From: Ros Garavaglia
It's been ages since I was in touch with you. You were working together with that other superwoman, delivering great advice about SEO. I think I learned everything I know from you two. I still receive your very useful newsletter, and from time to time drop in on your site in case I've missed something.
In March this year I suffered a stroke. (No brain damage, though my husband will disagree. Paralysis and fatigue are the bummer.)
Anyway, after 8 months away from SEO, I've come back to find the nature of it all has changed drastically. Adwords, big uptake of paid-inclusions with Yahoo, etc. I have no idea how I'm going to catch up. At the moment I'm doing what I used to do and am having no success at all. I've even opted to use a submission tool, whereas before I did it all by hand.
And now Meta tags are dead?

AVAILABLE DATA:
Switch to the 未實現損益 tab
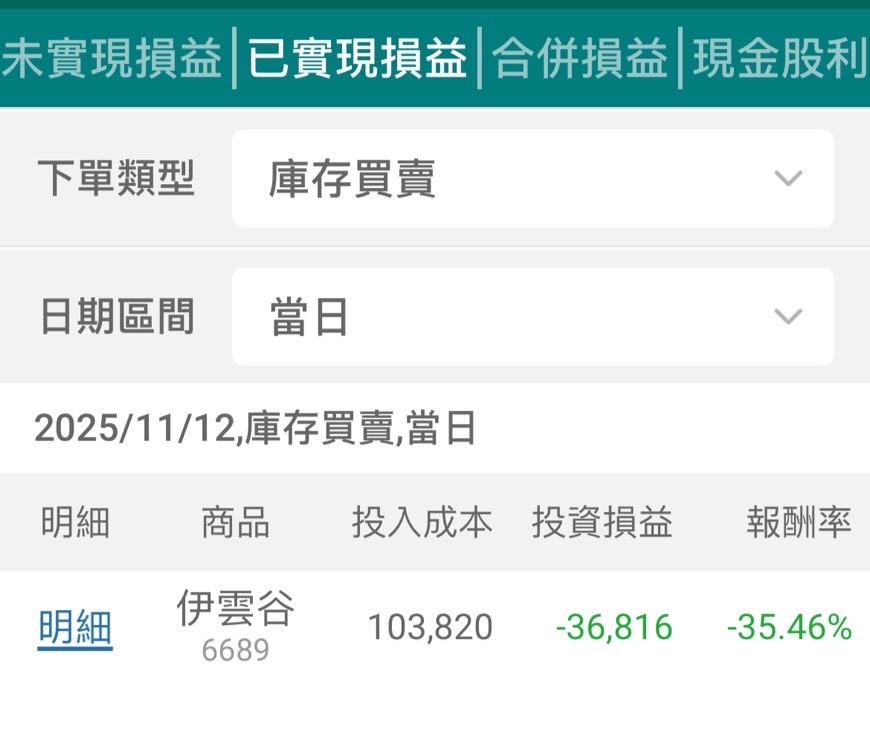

TO BE DONE: Write the next part of the message about returning to SEO after eight months away, beginning right after the question about Meta tags. The data stands apart from the message about returning to SEO work and has no connection to it.

RIGHT ANSWER:
I know you're very busy, but if you could give me a quick rundown of what the basic guidelines to optimise a site are these days, I'd appreciate it.
Sorry to hear about your stroke.
Being away from SEO for a time may make it seem like it's changed a lot. Search engine and directory alliances change, and paid-inclusion/pay-for-placement programs get introduced; however, creating keyword-rich content that naturally uses your keyword phrases never goes out of style!
I have actually answered your question regarding basic SEO guidelines back in Issue 002 of the Advisor, in the section entitled "Jill's SEO Process".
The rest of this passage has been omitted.